When a rich man applies for a national identity card today, he will be paying the very same fees as the poor man from Korogocho who is not able to get a regular meal.

We are in an environment where the taxman will now demand a bigger pound of flesh from you as you withdraw money from your ATM, nail you as you make an over-the-counter withdrawal and raid your pockets when all you have done is to make an urgent mobile phone call or sent some M-Pesa to your sick mother living in the countryside.

I ask: what are we trying to achieve by introducing these punitive taxes? Have we considered the health of individuals and businesses? It is all in the name ‘broadening the tax base’, ‘front-loading fiscal consolidation efforts to mitigate debt vulnerabilities’, and seeking to ‘achieve a new debt anchor for Kenya by 2029’

The government must start living within its means, increase Kenya’s tax to GDP ratio to 16 percent and bring down the fiscal deficit to the target level agreed with the IMF which is 4.5 percent of GDP by 2027.

Punitive taxation is just a foil for lack of new ideas. The IMF- imposed austerity programme we are implementing right now is anchored in dogmas of the 1980s economic thinking.

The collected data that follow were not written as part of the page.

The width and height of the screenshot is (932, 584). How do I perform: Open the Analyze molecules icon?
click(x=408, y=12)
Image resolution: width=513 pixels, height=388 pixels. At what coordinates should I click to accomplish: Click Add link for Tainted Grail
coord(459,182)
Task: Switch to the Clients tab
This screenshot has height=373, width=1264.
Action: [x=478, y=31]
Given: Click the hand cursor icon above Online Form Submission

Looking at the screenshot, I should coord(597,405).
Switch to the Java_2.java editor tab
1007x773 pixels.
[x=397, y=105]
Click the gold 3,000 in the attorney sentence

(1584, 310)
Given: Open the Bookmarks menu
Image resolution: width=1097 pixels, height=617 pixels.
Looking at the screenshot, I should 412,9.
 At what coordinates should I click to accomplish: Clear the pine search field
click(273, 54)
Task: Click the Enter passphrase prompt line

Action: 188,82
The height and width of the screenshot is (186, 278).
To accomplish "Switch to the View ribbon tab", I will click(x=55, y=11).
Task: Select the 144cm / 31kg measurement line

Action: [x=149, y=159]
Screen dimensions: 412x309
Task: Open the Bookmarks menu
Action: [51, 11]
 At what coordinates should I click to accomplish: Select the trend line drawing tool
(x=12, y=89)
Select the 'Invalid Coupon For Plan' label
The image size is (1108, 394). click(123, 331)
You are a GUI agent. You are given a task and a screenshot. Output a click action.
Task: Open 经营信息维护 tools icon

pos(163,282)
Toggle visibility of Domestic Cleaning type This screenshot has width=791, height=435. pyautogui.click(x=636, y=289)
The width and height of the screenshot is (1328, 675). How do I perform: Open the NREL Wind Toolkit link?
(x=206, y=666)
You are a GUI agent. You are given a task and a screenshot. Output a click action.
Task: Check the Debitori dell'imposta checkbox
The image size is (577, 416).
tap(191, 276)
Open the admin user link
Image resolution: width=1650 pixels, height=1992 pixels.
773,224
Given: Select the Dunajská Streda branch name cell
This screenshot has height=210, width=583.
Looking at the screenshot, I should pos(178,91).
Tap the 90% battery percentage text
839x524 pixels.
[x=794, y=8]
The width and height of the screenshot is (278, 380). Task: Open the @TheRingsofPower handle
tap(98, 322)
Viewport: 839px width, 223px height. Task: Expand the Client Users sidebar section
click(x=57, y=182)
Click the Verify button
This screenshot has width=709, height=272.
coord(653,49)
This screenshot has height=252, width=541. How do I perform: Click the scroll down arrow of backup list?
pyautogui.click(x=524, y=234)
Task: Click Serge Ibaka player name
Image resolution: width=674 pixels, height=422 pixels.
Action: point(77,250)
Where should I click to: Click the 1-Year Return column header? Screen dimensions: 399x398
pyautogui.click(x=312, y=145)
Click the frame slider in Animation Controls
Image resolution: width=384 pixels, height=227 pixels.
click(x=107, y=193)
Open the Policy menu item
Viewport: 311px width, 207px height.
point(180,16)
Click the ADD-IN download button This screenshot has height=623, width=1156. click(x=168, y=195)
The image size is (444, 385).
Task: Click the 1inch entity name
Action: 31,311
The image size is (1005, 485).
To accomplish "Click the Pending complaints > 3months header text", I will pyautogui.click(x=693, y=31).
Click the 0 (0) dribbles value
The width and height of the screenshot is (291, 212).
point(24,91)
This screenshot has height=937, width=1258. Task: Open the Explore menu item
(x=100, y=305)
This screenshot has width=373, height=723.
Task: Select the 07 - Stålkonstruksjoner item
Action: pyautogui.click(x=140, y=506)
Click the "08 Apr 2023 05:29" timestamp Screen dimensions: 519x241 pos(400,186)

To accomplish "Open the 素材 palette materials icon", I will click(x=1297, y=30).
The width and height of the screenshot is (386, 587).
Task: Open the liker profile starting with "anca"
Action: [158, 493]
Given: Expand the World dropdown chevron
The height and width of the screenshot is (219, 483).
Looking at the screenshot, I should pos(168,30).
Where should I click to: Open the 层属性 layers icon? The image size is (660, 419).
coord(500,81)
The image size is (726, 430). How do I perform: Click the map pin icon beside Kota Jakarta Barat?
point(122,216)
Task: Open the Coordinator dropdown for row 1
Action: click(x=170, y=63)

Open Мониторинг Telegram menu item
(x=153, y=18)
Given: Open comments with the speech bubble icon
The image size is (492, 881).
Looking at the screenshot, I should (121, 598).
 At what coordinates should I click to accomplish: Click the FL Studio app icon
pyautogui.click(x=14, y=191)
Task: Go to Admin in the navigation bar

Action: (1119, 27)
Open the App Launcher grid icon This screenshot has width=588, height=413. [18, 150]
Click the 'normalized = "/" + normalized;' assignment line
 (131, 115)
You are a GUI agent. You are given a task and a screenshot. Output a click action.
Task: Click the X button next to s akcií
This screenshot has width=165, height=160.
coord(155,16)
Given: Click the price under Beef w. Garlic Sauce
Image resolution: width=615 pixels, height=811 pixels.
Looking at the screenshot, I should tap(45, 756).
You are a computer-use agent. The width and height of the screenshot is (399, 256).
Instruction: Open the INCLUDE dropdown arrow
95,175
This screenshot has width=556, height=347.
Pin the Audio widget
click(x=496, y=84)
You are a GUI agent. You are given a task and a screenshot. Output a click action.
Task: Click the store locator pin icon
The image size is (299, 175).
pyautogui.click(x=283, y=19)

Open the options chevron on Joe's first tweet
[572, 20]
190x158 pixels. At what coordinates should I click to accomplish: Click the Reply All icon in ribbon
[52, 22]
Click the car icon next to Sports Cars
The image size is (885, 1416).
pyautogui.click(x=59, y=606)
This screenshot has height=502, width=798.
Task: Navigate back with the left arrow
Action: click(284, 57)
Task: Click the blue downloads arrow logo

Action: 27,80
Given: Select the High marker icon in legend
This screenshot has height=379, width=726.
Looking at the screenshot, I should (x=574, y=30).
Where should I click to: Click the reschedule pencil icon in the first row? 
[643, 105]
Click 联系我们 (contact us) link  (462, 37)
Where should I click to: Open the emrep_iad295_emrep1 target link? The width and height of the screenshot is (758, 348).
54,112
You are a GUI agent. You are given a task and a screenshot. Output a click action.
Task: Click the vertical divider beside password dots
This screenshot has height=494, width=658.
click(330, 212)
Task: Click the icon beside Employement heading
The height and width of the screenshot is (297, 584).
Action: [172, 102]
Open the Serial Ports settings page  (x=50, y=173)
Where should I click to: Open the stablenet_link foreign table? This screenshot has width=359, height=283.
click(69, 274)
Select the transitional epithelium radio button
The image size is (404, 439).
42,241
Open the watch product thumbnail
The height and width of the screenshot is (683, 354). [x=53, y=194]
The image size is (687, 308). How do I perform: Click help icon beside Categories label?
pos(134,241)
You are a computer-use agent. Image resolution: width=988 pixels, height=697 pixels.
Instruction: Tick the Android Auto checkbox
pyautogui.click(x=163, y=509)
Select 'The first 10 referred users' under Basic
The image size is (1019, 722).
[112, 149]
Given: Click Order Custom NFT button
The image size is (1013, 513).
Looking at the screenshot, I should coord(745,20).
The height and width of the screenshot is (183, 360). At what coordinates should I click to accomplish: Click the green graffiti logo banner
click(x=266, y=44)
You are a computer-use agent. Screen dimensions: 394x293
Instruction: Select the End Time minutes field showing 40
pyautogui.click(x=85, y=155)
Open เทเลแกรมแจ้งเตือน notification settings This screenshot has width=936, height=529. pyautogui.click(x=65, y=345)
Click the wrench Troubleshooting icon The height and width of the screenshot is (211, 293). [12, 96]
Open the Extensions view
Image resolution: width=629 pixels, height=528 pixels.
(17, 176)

They have been debunked by some of the leading economists, including some of the luminaries who designed them, including Jeffrey Sachs of the shock therapy fame, and the Nobel laureates, Paul Krugman and Joseph Stiglitz.

Our economy is in a horrendous slump; a combination of record indebtedness and anaemic growth. The conditions need vigorous responses to shake up and restructure the economy. Fiddling with taxes won’t save this economy.

The writer is a former managing editor of The EastAfrican.